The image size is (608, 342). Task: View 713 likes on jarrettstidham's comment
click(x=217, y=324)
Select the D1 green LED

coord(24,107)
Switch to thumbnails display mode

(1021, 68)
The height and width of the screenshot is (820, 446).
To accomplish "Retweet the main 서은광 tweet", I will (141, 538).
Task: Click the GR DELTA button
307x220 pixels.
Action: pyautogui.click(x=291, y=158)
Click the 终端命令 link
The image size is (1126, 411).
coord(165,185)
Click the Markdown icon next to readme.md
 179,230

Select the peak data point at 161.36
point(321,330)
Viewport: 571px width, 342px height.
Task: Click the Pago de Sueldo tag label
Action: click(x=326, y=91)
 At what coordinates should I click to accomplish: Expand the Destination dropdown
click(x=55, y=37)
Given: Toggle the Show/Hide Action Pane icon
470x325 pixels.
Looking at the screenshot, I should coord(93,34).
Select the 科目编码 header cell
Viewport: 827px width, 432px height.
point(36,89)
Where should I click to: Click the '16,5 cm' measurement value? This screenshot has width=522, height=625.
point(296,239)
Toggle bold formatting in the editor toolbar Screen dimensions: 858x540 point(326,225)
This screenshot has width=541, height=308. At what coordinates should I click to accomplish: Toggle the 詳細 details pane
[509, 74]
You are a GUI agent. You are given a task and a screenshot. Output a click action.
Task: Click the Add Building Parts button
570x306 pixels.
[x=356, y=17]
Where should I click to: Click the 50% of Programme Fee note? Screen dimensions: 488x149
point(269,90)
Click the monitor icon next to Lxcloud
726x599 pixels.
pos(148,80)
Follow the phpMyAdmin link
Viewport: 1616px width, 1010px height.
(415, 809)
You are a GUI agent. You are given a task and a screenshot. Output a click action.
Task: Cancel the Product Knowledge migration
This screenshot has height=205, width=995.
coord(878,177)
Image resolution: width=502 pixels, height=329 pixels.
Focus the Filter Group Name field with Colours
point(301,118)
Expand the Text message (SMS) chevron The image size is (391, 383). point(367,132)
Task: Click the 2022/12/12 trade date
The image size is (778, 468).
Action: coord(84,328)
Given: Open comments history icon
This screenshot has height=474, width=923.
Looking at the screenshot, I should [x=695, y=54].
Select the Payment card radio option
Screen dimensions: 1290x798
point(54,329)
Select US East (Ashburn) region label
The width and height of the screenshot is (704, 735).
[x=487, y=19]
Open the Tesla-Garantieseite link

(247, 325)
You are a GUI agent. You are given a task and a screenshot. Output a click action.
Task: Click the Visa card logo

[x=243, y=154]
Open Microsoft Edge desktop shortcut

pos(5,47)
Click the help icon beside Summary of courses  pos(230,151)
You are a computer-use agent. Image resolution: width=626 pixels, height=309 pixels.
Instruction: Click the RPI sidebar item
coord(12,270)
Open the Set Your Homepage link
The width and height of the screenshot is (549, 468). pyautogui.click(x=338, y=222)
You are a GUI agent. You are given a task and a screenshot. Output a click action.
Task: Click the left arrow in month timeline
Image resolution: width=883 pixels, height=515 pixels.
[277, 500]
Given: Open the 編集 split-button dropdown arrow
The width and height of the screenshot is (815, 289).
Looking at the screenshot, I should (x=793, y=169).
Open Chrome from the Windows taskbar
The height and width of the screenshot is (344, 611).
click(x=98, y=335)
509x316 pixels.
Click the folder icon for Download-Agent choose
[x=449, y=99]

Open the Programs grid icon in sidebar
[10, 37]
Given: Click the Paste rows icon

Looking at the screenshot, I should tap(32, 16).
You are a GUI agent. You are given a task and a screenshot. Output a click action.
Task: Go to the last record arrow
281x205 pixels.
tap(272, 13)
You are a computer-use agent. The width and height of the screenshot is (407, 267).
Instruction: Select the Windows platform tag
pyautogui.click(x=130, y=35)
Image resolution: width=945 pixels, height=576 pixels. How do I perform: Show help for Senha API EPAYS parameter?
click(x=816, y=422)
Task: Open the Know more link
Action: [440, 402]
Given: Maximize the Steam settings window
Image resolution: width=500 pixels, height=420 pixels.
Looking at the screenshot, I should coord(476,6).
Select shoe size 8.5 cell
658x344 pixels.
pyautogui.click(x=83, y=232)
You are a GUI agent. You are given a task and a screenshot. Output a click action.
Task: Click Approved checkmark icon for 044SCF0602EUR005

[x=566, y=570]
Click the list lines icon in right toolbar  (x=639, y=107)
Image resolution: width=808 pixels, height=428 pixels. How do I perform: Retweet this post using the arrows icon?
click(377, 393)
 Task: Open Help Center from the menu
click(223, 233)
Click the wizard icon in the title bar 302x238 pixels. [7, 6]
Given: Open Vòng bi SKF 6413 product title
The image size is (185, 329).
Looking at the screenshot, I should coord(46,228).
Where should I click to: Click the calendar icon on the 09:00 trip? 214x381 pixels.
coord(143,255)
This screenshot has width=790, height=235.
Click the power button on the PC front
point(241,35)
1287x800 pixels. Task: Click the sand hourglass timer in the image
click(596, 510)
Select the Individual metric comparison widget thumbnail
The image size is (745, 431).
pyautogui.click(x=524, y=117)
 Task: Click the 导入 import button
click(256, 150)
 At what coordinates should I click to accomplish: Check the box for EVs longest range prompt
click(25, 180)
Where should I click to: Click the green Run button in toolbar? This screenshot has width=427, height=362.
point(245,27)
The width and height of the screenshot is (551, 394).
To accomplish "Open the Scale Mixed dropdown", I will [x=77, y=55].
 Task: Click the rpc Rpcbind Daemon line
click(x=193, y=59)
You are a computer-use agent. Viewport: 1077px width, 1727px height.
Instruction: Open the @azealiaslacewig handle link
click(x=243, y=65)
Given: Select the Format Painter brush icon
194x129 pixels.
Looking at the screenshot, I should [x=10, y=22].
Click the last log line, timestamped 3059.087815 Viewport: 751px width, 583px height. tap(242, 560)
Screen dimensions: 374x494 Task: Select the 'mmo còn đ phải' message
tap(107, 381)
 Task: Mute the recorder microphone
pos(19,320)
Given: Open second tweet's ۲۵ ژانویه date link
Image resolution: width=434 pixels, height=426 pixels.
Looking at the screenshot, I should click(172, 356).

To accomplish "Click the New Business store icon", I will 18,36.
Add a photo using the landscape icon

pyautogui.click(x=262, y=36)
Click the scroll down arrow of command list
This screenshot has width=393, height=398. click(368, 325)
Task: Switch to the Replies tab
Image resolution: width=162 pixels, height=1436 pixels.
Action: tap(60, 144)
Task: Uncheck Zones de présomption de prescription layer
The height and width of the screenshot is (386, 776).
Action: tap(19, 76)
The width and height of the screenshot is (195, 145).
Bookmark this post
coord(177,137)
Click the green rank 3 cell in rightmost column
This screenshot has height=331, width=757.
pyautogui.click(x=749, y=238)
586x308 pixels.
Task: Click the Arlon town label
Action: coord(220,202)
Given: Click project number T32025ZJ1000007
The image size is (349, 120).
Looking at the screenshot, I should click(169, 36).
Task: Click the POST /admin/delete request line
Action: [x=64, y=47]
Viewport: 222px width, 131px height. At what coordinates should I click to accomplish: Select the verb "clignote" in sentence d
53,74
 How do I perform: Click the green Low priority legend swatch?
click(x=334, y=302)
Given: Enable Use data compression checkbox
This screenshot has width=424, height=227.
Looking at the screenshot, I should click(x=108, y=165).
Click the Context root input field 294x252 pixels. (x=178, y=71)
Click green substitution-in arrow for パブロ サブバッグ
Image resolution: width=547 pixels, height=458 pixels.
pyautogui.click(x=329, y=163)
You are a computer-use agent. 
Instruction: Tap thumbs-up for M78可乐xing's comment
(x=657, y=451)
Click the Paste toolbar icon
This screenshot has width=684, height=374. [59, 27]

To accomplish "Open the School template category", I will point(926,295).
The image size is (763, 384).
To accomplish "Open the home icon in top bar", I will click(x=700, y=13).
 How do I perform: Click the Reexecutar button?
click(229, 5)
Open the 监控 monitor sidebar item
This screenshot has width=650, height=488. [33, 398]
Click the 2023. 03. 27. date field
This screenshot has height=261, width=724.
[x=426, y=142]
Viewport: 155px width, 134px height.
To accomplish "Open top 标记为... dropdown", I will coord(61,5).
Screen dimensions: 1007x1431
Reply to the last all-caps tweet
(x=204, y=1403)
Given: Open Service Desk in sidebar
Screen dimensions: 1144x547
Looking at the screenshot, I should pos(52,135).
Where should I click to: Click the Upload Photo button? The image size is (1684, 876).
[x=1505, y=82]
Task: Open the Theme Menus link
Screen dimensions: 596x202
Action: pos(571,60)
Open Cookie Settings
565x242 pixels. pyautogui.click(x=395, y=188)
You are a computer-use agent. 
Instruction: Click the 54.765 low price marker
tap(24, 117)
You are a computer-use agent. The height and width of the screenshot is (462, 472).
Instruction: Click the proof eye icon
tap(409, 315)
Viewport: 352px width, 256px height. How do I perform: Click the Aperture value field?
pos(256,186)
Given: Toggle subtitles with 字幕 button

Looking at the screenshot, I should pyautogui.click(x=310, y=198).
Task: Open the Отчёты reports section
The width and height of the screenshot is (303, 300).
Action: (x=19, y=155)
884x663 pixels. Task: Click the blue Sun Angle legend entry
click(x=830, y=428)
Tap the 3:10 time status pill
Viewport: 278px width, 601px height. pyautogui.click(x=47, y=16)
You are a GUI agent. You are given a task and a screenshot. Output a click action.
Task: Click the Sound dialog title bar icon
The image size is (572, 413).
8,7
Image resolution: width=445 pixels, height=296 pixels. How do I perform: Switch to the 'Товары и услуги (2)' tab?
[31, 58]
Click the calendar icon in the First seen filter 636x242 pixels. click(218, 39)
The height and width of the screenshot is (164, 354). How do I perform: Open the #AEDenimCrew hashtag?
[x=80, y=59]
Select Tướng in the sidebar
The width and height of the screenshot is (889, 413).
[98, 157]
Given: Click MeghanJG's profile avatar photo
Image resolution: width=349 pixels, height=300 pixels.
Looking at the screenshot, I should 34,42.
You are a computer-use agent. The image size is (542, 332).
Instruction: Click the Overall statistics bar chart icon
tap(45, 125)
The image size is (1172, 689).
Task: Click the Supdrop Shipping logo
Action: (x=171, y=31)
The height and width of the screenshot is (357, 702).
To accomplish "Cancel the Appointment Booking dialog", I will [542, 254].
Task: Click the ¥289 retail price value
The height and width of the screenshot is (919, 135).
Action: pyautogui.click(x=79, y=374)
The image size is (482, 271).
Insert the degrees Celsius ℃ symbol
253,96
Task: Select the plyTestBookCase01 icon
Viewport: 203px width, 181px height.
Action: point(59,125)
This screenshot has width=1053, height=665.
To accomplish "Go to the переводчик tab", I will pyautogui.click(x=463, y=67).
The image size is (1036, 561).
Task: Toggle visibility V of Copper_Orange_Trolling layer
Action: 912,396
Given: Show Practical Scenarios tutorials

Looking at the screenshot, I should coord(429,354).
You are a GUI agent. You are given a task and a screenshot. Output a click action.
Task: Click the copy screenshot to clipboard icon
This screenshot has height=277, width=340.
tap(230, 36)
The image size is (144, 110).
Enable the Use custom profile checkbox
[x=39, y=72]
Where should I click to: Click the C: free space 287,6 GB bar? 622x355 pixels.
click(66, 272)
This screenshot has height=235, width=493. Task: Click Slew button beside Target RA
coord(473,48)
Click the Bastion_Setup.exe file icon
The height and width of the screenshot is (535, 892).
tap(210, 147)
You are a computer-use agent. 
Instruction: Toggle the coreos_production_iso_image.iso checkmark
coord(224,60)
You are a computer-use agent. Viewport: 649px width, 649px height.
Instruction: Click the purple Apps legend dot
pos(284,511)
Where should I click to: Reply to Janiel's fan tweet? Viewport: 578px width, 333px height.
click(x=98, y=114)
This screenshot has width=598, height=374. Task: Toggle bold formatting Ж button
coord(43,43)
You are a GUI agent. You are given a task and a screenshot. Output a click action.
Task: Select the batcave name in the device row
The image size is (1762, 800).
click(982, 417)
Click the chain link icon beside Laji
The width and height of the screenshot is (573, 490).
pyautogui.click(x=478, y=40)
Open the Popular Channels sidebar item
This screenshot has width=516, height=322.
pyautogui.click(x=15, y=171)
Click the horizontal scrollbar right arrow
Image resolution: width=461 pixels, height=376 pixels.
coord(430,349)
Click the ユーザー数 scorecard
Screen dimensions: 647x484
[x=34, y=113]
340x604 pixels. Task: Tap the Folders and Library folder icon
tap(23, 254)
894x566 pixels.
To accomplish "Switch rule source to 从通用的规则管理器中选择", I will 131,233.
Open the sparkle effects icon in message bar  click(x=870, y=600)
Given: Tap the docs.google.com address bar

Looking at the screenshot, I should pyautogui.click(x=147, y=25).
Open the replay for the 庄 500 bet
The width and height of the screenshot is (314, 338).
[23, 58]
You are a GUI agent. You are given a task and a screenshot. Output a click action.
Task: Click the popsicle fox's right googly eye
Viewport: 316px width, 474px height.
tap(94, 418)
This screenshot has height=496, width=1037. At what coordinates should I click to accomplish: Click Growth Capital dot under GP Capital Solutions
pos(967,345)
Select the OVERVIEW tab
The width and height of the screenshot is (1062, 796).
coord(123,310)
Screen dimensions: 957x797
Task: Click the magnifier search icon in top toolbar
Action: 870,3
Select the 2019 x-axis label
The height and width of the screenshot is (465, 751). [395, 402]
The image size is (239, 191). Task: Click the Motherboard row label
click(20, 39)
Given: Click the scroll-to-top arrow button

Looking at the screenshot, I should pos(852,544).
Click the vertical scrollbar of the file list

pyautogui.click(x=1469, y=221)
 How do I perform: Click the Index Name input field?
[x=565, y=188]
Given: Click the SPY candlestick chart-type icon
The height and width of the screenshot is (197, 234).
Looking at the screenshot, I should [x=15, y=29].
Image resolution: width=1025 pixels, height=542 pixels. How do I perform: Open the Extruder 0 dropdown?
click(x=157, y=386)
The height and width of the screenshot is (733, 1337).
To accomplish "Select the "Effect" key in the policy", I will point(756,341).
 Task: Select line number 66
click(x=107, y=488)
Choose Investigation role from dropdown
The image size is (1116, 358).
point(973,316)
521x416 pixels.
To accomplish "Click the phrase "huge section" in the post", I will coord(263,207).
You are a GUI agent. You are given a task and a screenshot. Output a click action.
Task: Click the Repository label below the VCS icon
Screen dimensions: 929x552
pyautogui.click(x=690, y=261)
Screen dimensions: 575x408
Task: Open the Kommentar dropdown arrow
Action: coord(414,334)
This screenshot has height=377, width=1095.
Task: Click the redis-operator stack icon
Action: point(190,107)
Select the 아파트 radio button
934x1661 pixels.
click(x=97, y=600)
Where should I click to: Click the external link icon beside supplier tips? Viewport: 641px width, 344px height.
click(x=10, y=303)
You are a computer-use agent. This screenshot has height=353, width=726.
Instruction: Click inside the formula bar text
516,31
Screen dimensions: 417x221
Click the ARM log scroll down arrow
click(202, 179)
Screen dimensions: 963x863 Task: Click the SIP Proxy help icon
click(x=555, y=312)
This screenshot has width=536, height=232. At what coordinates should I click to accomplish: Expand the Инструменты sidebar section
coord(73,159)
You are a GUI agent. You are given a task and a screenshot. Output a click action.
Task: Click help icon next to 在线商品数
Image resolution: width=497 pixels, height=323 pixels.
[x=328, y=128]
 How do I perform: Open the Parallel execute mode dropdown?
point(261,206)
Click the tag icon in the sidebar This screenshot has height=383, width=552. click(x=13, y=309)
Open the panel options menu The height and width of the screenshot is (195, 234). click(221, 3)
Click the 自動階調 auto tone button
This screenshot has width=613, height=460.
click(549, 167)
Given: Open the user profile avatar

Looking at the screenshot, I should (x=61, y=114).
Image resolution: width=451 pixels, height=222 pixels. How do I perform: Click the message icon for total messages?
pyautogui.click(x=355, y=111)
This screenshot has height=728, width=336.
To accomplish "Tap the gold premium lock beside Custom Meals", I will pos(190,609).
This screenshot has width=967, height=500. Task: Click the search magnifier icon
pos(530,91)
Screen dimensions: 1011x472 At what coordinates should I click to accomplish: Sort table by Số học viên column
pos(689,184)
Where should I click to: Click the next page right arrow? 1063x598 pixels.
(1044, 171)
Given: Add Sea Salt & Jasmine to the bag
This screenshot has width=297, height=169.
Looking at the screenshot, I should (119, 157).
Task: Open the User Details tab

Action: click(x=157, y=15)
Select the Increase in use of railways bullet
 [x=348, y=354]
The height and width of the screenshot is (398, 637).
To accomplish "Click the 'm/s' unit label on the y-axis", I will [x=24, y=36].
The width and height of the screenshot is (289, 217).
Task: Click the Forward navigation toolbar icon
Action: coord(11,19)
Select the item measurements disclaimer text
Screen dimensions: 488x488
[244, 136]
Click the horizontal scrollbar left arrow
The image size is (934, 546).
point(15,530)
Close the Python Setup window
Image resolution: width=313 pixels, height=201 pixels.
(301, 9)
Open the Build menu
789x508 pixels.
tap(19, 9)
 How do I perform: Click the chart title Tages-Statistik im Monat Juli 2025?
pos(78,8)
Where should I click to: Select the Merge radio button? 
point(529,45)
☆ ☆ ☆
Go through the records above. Copy each line in which the string "dialog" appears.

Exercise answer =>
Task: Click the Sound dialog title bar icon
To accomplish "Cancel the Appointment Booking dialog", I will [542, 254].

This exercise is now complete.